* WRITTEN INSTRUCTION
Copy the records word for word, from the line containing "Where should I" through the end of the records, leaving out the pictures.

━━━ GIVEN RECORDS

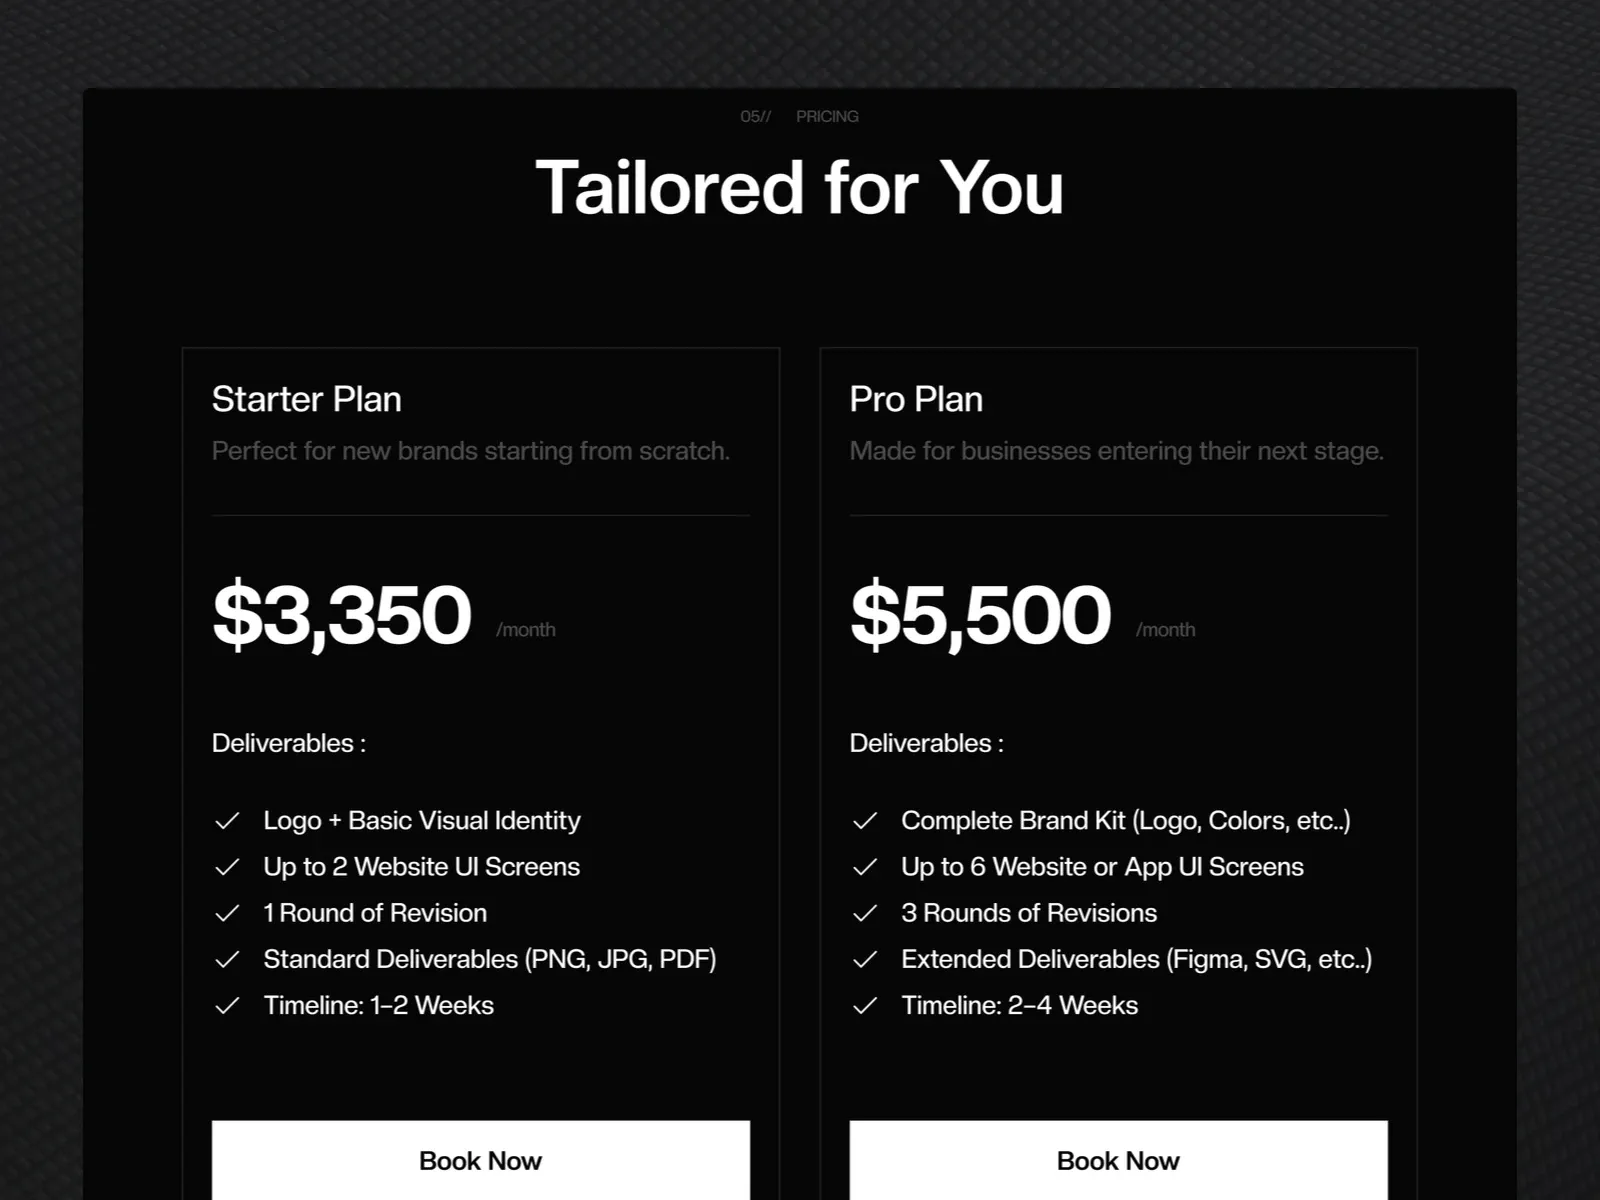Click checkmark beside Extended Deliverables (Figma, SVG)
Screen dimensions: 1600x1200
click(865, 959)
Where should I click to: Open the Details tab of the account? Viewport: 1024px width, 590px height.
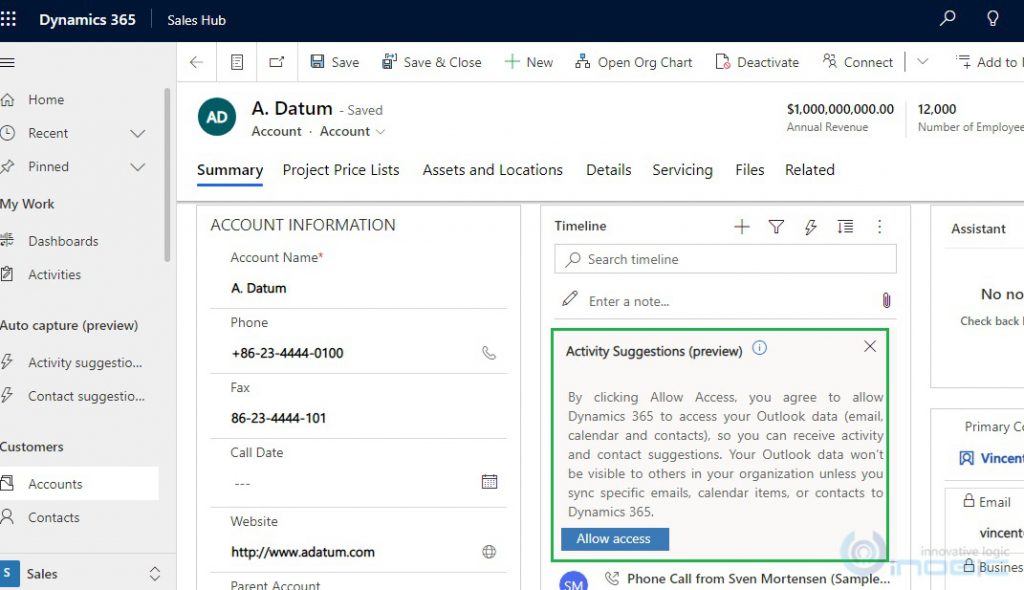608,170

━━━━━━

* SOLUTION BELOW
Where should I click to: Open the Details tab of the account? Viewport: 1024px width, 590px height.
608,170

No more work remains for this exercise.